The answer is “The Long Night”, directed by show-favourite Miguel Sapochnik, the mastermind behind “Hardhome”, “Battle of the Bastards”, and “The Winds of Winter”, his season 8 debut outing following suit to the extreme bloodshed, exhilarating action and heart-shattering drama of his predecessors. It might not hit the same series-defining heights as the aforementioned series greats, but make no mistake – “The Long Night” is a breathtaking piece of television.

The opening ten minutes to the episode provide a momentary respite to the chaos that is about the ensue. The vulnerable make their way to the crypts below Winterfell, the Unsullied and Dothraki take their places on the open battlefield. A silhouette arrises from the darkness, cloaked in red and mounted on horseback. Melisandre has returned, bringing the Lord of Light with her. “Tell them to lift their swords”, she instructs Jorah. The Dothraki pierce the sky with their arakhs, only for the Red Priestess to set them aflame. It’s a tiny bit of hope for the Dothraki horde, a hopefulness dampened by darkness and death. The horde of Wights seamlessly eradicates the Dothraki with Daenerys looking on in terror. “The Night King is coming”, her lover and nephew (yuck) warns. “The dead are already here”, she replies.

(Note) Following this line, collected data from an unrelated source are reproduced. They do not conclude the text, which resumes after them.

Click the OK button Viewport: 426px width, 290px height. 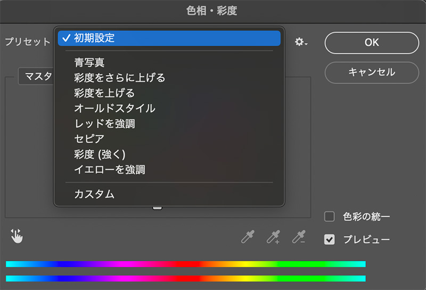coord(372,43)
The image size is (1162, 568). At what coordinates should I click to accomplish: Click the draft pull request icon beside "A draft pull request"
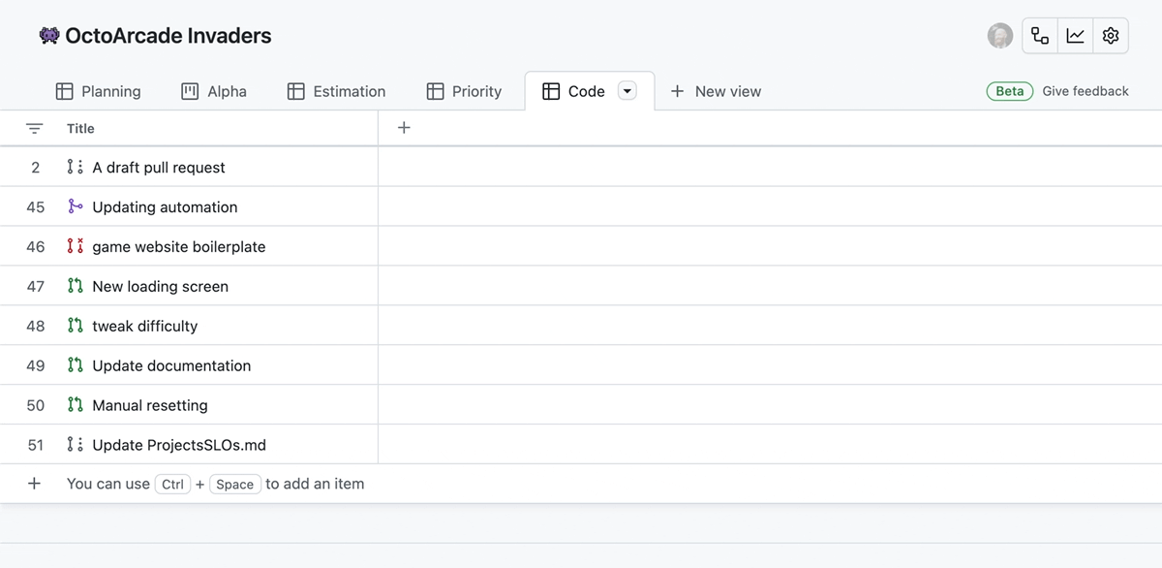(76, 167)
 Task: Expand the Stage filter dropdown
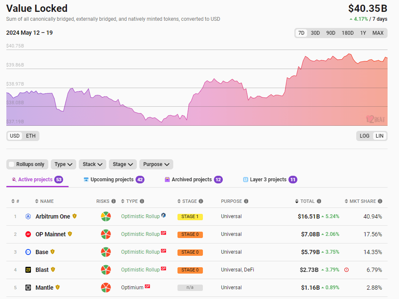click(122, 164)
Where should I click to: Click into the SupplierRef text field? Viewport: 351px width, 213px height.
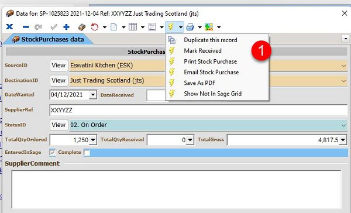[198, 110]
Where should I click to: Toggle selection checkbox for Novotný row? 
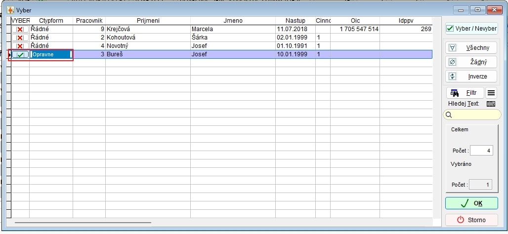[20, 46]
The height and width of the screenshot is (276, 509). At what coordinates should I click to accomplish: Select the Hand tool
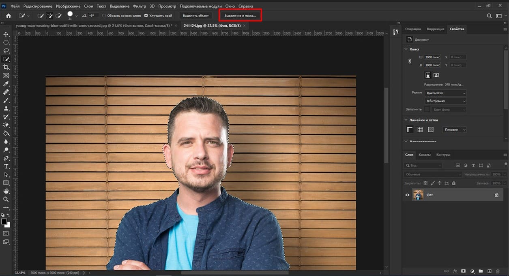[6, 191]
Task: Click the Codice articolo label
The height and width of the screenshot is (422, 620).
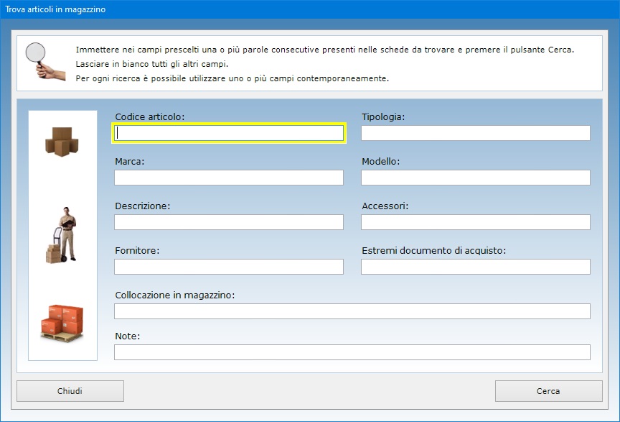Action: point(149,117)
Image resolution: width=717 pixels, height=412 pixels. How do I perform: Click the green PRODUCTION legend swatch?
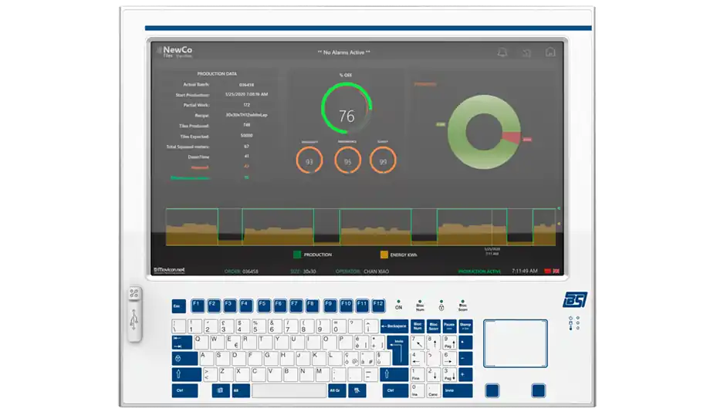(x=297, y=254)
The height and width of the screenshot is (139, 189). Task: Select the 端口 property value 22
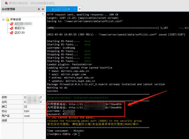tap(26, 106)
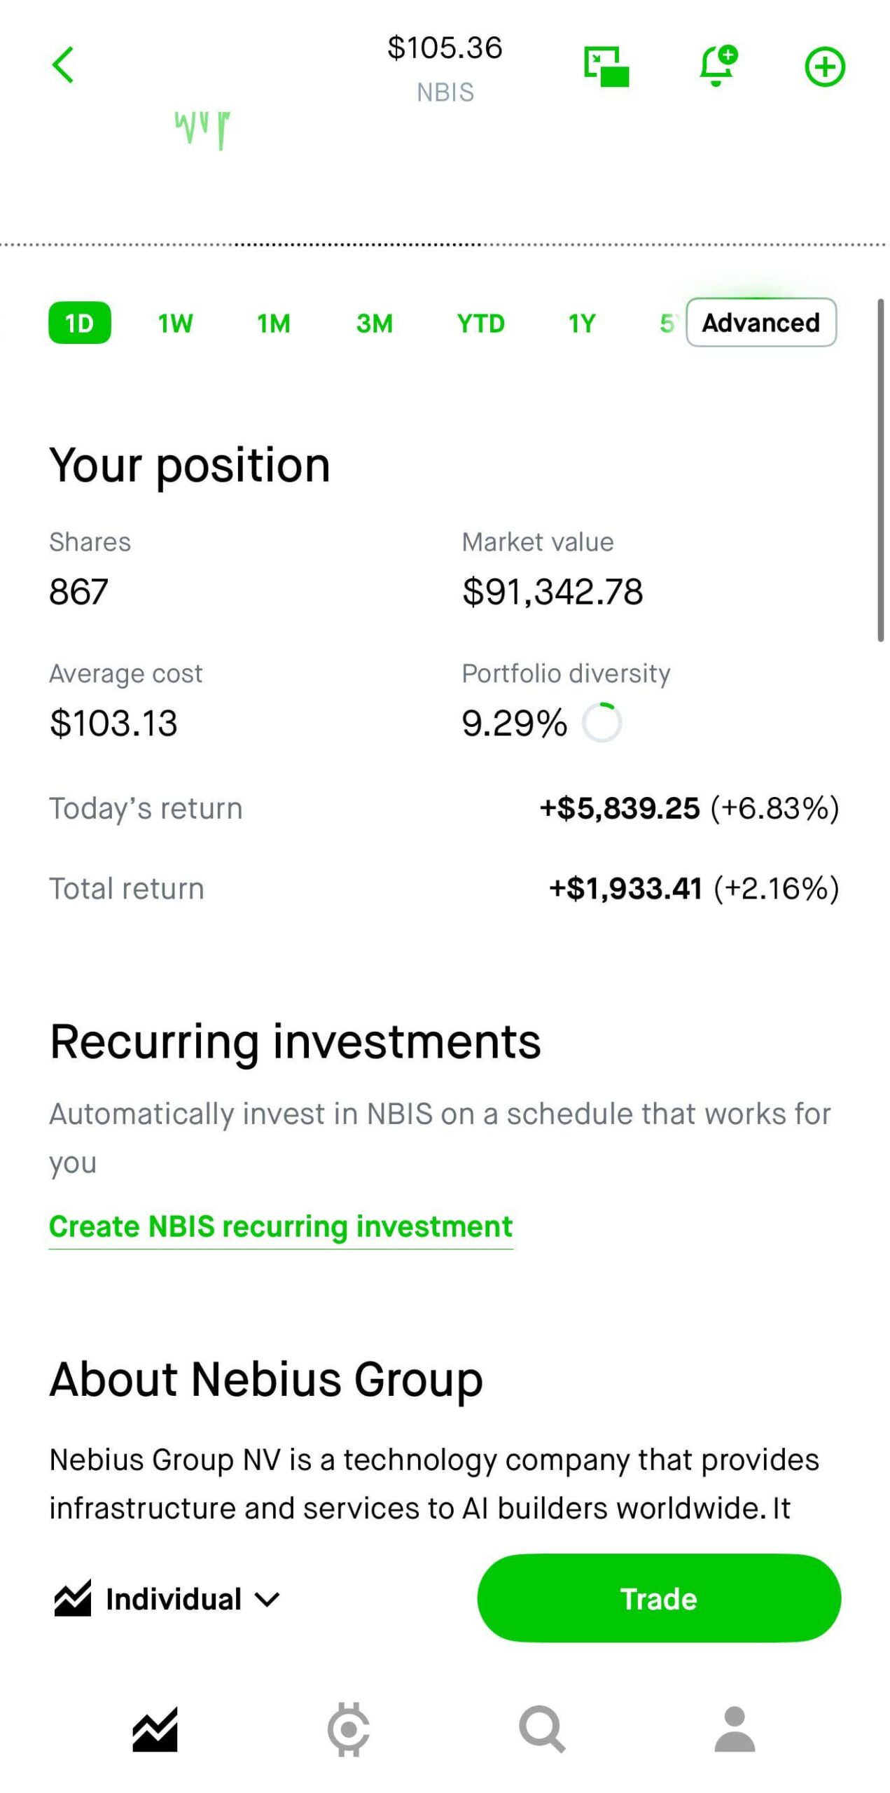
Task: Add NBIS to a list with plus icon
Action: point(825,67)
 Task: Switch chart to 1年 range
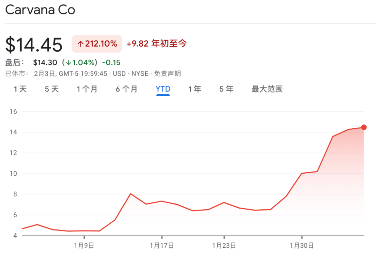point(195,89)
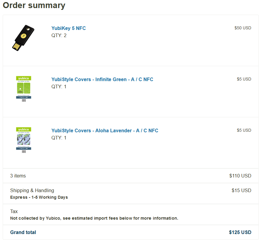
Task: Click the $110 USD subtotal amount
Action: coord(240,176)
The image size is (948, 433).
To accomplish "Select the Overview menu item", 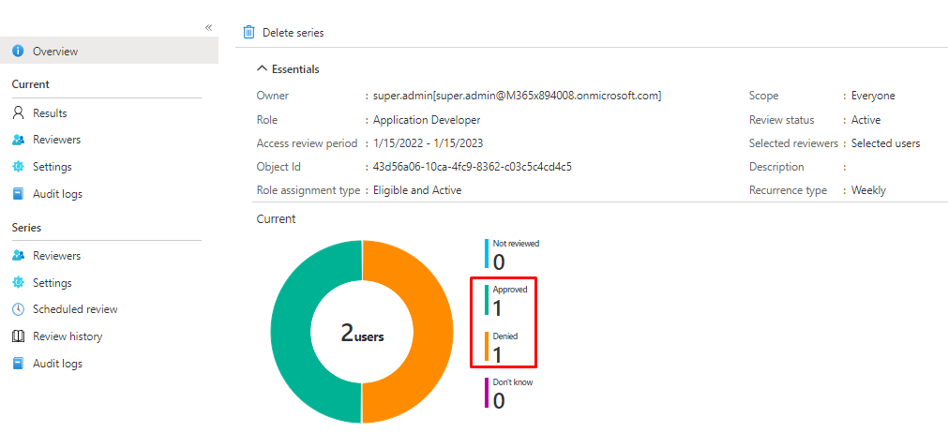I will point(55,52).
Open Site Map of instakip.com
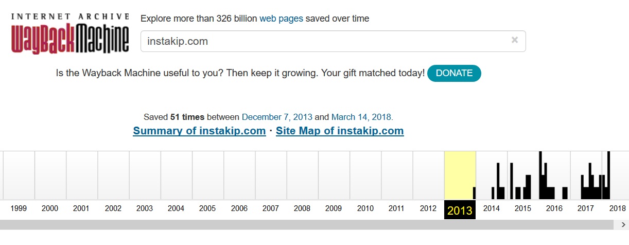629x245 pixels. 340,131
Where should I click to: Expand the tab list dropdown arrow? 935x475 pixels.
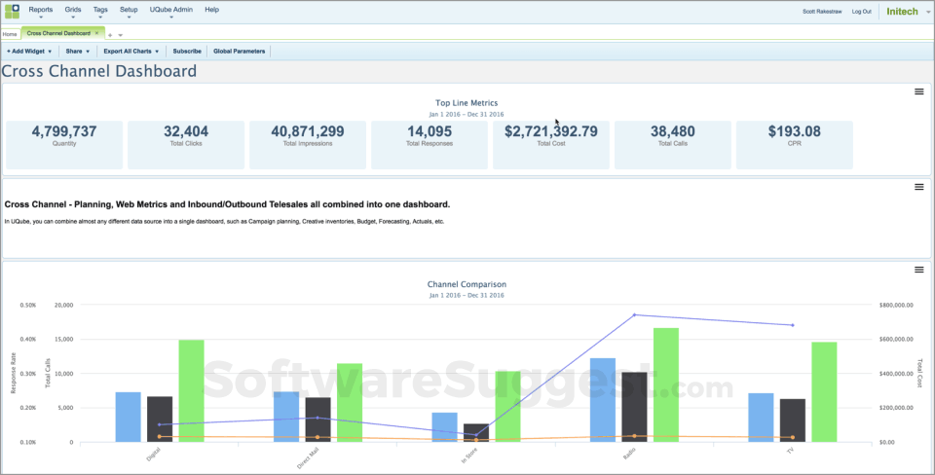(120, 34)
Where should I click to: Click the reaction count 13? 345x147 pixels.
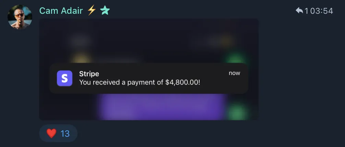[65, 134]
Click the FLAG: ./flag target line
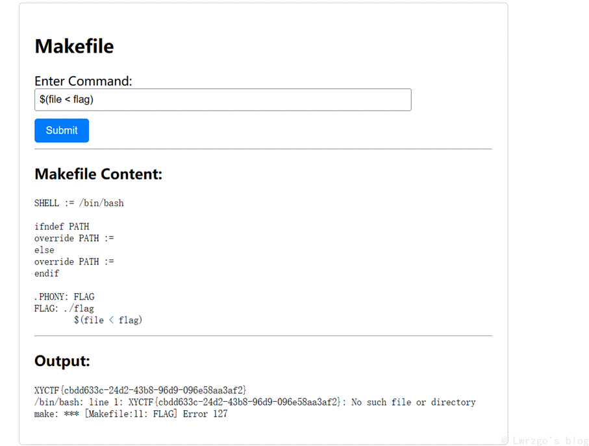The image size is (589, 446). coord(64,308)
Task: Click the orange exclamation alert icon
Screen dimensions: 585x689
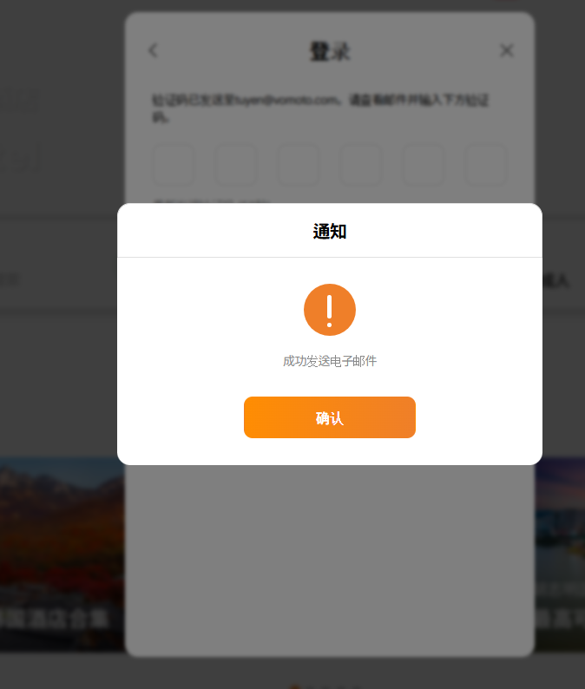Action: 330,310
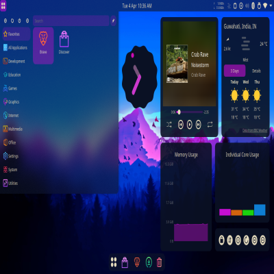The height and width of the screenshot is (274, 274).
Task: Open the Discover app in Favorites
Action: click(x=64, y=43)
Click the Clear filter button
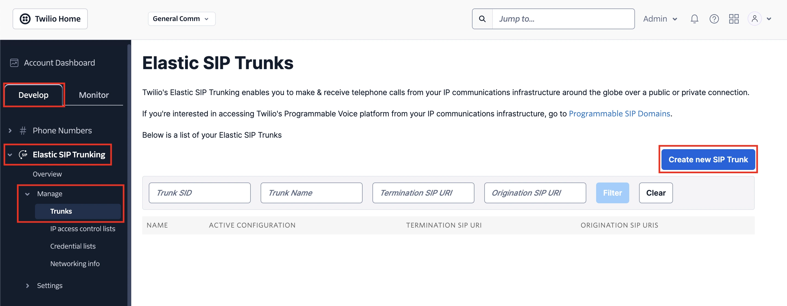 [656, 193]
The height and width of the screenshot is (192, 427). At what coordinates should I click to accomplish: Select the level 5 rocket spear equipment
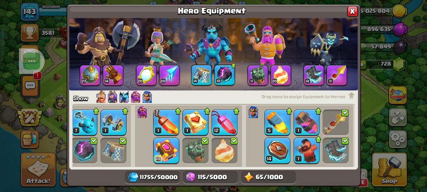277,122
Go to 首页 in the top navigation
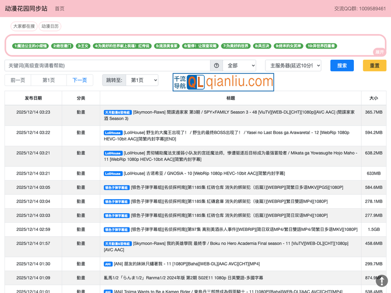This screenshot has height=293, width=391. [59, 8]
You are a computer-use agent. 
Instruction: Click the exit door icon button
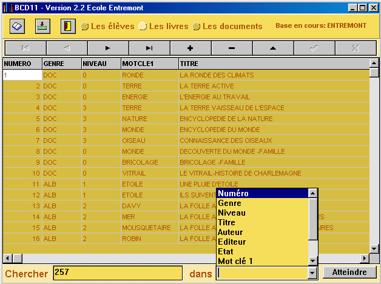pos(68,26)
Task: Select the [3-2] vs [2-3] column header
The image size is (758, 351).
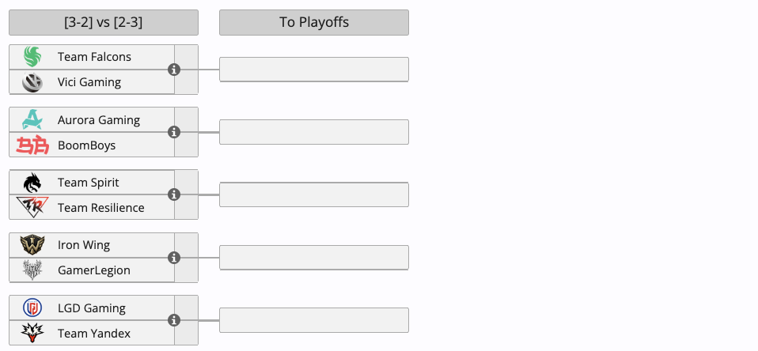Action: click(x=104, y=22)
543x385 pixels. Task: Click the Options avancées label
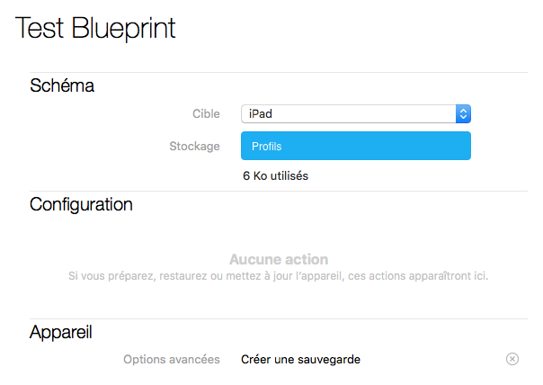click(x=171, y=359)
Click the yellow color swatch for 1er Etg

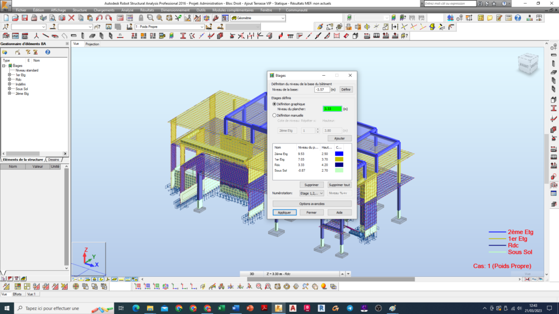(339, 160)
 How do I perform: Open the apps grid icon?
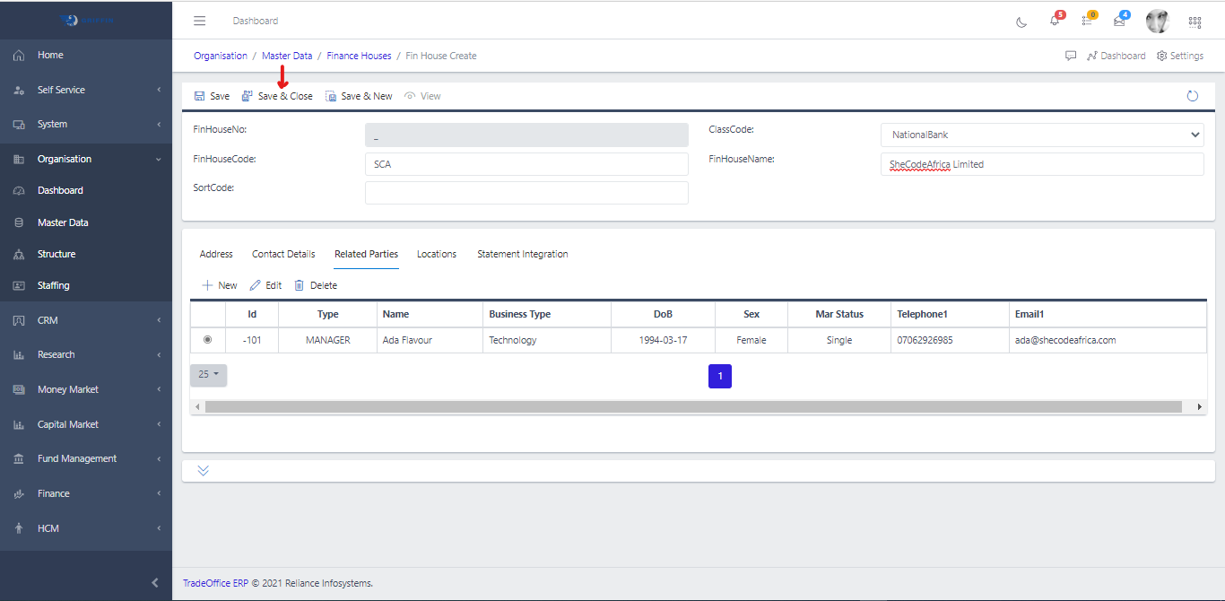click(x=1195, y=22)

We were promised bloodshed, and bloodshed we received. In the days approaching the episode, cast and crew fled to social media to warn us of what was to come. What came we could never have expected. Or perhaps even see. Most of the action is incomprehensible through the darkness, an Ozark issue that many fans have voiced their distaste towards, but it serves a purpose here. Darkness is very much a character in “The Long Night” as much as the ensemble of heroes we have grown to love are. Through the mosaic of chiaroscuro lighting, we are treated with some gorgeous visuals: flames engulfing the skies, impenetrable snowstorms casting over the North, dragons floating above the chaos. It is the long night, not the long afternoon, and darkness causes unimaginable chaos and a sense of mass hysteria that each actor embodies with true precision. Credit must also be given to Ramin Djawdi, whose melancholic and dramatic score remains consistent to his work thus far. He encapsulates each moment through an elegant flick of a wrist. Whether it’s death, hopefulness, or the mundane: there is no emotion that he is unable to musically represent.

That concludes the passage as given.